Each pair of microbridges is oriented such that each member of a 
microbridge pair is longitudinally aligned with the other to form a common 
axis. As illustrated, the first microbridge pair 22 and 24 form a common 
axis 30 parallel to the x-axis while the second microbridge pair 26 and 28 
form a common axis 32 parallel to the y-axis. The common axes 30 and 32 
are perpendicular to each other such that excessive movement of the 
peripheral proof mass 12 is inhibited in both the x-direction and the 
y-direction. 
The microbridges 22, 24 and 26, 28 are formed from single-crystal silicon 
heavily doped with boron, and therefore are under tensile stress. Internal 
stresses within the microbridges 22, 24 and 26, 28 are dependant in part 
upon the dopant species, dopant concentration, and the post-doping heat 
treatment. The microbridges 22, 24 and 26, 28 can be formed such that the 
level of internal stress within the microbridge member is minimal, 
preferably stress-free or under minimal tensile stresses. 

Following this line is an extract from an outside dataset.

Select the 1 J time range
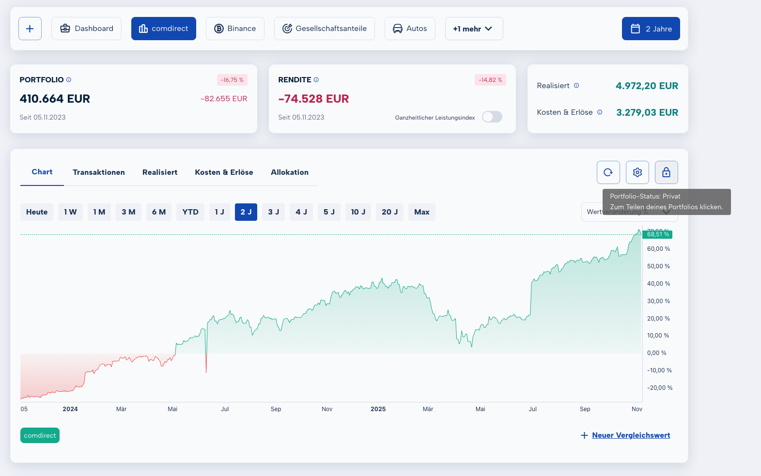Image resolution: width=761 pixels, height=476 pixels. click(x=219, y=212)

In addition, the microbridge pairs are geometrically matched as nearly as 
possible such that a given microbridge pair will experience differential 
axial stresses of nearly equal (though opposite) magnitude during 
acceleration of the peripheral proof mass 12. Ideally, geometrical 
matching also provides a common mode rejection capability such that 
stresses induced by temperature and material effects and z-directional 
forces, are cancelled. However, this capability is severely reduced as 
microbridge pairs diverge from an ideal geometrical match. As will become 
apparent, the effect of geometrical mismatch is greatly reduced by the 
advantageous features of the present invention. 
The acceleration component aligned with each microbridge pair 22, 24 and 
26, 28 is measured through the use of a fibration drive means 34 and a 
fibration sense means 36 assigned to each microbridge 22, 24 and 26, 28. 

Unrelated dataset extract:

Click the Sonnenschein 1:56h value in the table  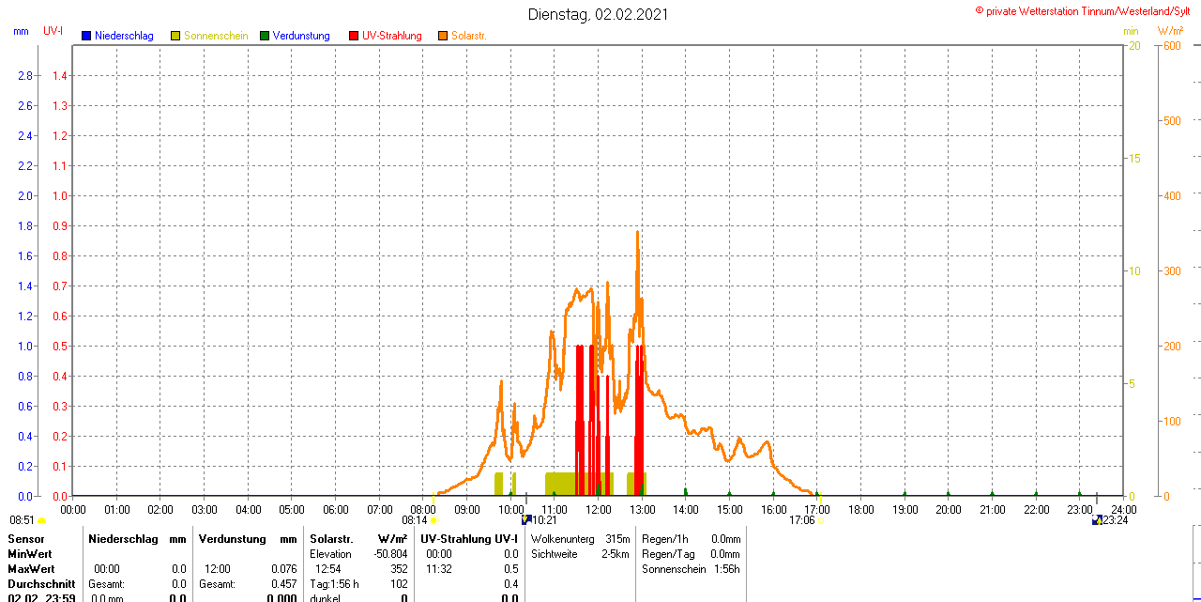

Both the drive means 34 and sense means 36 are piezoelectric elements 
composed of a zinc oxide (ZnO) film. The desired properties of the ZnO 
film include a high electromechanical coupling constant, high electrical 
resistance, and low intrinsic stress--i.e. stress-free or slightly under 
tensile stress. The thickness of the ZnO film used was in the range of 
about 0.5 to about 1.0 microns, because this was a sufficient thickness 
for piezoelectric operation, yet not excessively thick so as to impair the 
movement of the microbridge 22,24 and 26, 28. Foreseeably, other suitable 
piezoelectric material such as lead zirconate titanate (PZT) or aluminum 
nitride (AlN) could also be used. 
In plan view, portions 34 and 36 of the zinc oxide film appear as if they 
were electrodes on the ends of the microbridges. Hence, they are 
hereinafter referred to as electrodes. 
Each drive electrode 34 is positioned on one end of microbridge 22, 24 and 
26, 28. When a voltage is applied to the drive electrode 34, the 
piezoelectric effect induces a stress in the microbridge parallel to the 
common axis 30 or 32 of the pair of microbridges. By alternating the 
voltage to the drive electrode 34, the microbridge can be driven at its 
mechanical resonant frequency--that is, the frequency at which the 
microbridge's maximum amplitude of vibration occurs. To sustain the 
microbridge at resonance, the frequency of the drive electrode's voltage, 
and thus the induced stress, is tuned to coincide with the resonant 
frequency of the microbridge. 
In a preferred embodiment, the sense electrodes 36 are located on the end 
of the microbridges 22, 24 and 26, 28 opposite their corresponding drive 
electrodes 34, as best seen in FIG. 4. The vibration of each microbridge 
22, 24 and 26, 28 generates a time-varying strain within the microbridge 
which is sensed piezoelectrically by the sense electrode 36. As a result, 
the sense electrode 36 is able to sense any shift in the resonant 
frequency of the microbridge which occurs when the corresponding pair of 
microbridges are under the tensile/compressive stresses induced by the 
acceleration of the peripheral proof mass 12. 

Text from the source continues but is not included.